Google's Matt Cutts and Microsoft's Harry Shum smiled for the cameras at the Farsight 2011 conference today but barely disguised their mutual contempt. It was the first public appearance by each following Google's revelation that it set a trap to test whether Microsoft was using browser click data from Internet Explorer users on Google to inform search results on Bing.
Microsoft isn't taking the allegation lightly. "My view is that we just discovered a new source of spam and click fraud," Shum said, arguing that Microsoft gathers information like any other search company by observing where its users click: it's just expanding the concept of "user" from "searchers on Bing.com" to "Internet Explorer users." In a blog post released just before the panel began, he wrote "what we saw in today's story was a spy-novelesque stunt to generate extreme outliers in tail query ranking."
Cutts wasn't having any of that. "This is the first time I've seen something like this," he said on the panel, damning Microsoft and Shum for using browser click data to inform search results rather than clicks on Bing itself. Before it started, Cutts made the rounds at the conference center at the University of California at San Francisco with a laptop open to four screenshots comparing the fake queries Google constructed and the results page with the same queries on Bing.
Moderator Vivek Wadhwa attempted to move the discussion onto other subjects, but the sniping between Shum and Cutts permeated the 30-minute talk as Blekko co-founder and CEO Rich Skrenta tried to get a word in here and there.

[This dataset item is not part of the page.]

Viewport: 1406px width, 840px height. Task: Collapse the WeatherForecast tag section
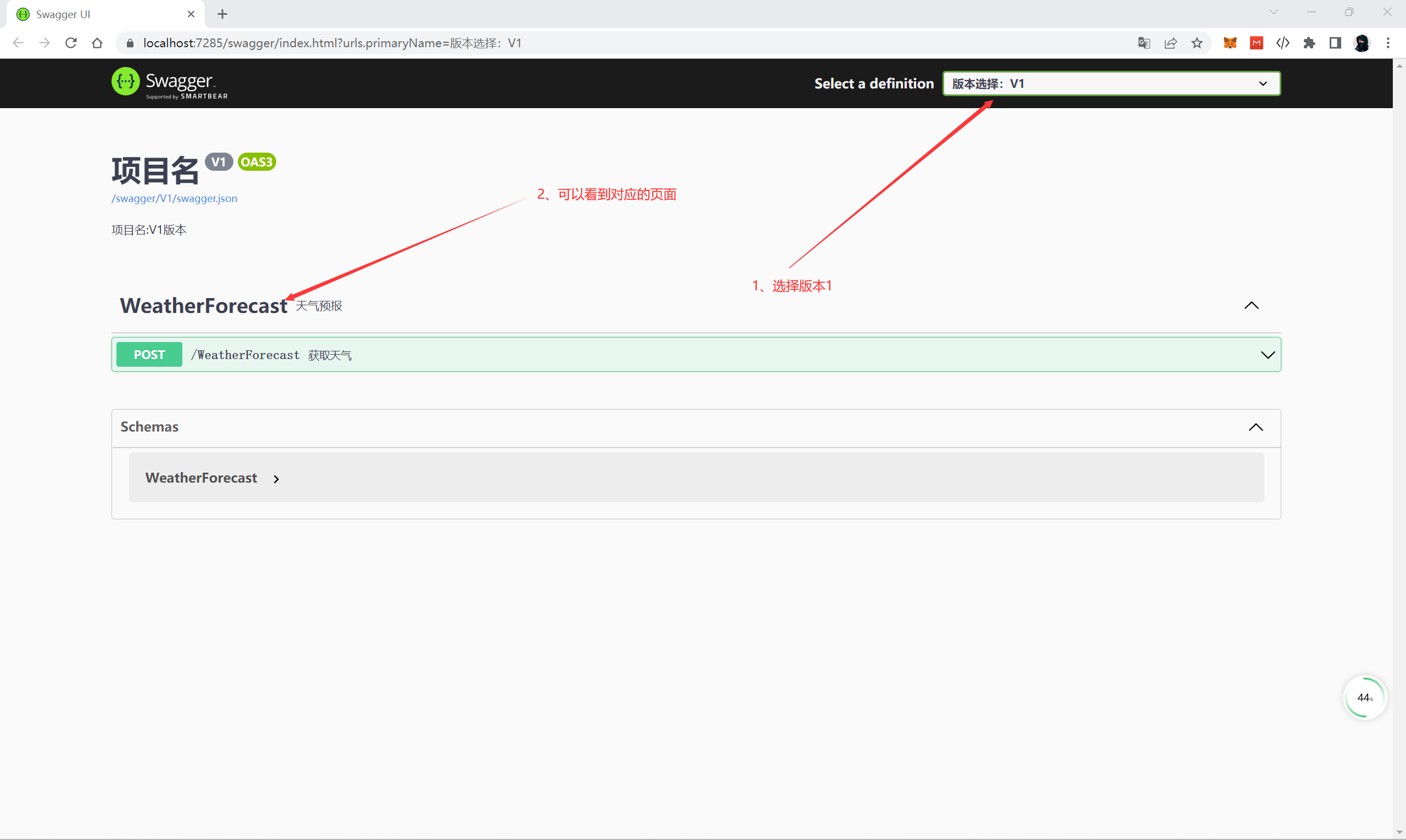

Shum, corporate vice president at Microsoft in charge of Core Search Experience, blamed Google for encouraging Web spam through AdSense, saying that Google makes a lot of money from spam and low-quality content monetized by AdSense ads. Cutts denied that, saying that when Google kicks a spammer out of its rankings it also cuts off that company or individual's AdSense account.
Shum dared Google to be more transparent about its approach to spam and content farms, issues that other critics of the search engine have raised. "You have a responsibility to share (your approach) in a more transparent way" to help the entire search industry combat spam.
No punches were thrown, but it's safe to say that Cutts and Shum probably won't be exchanging Christmas cards this year.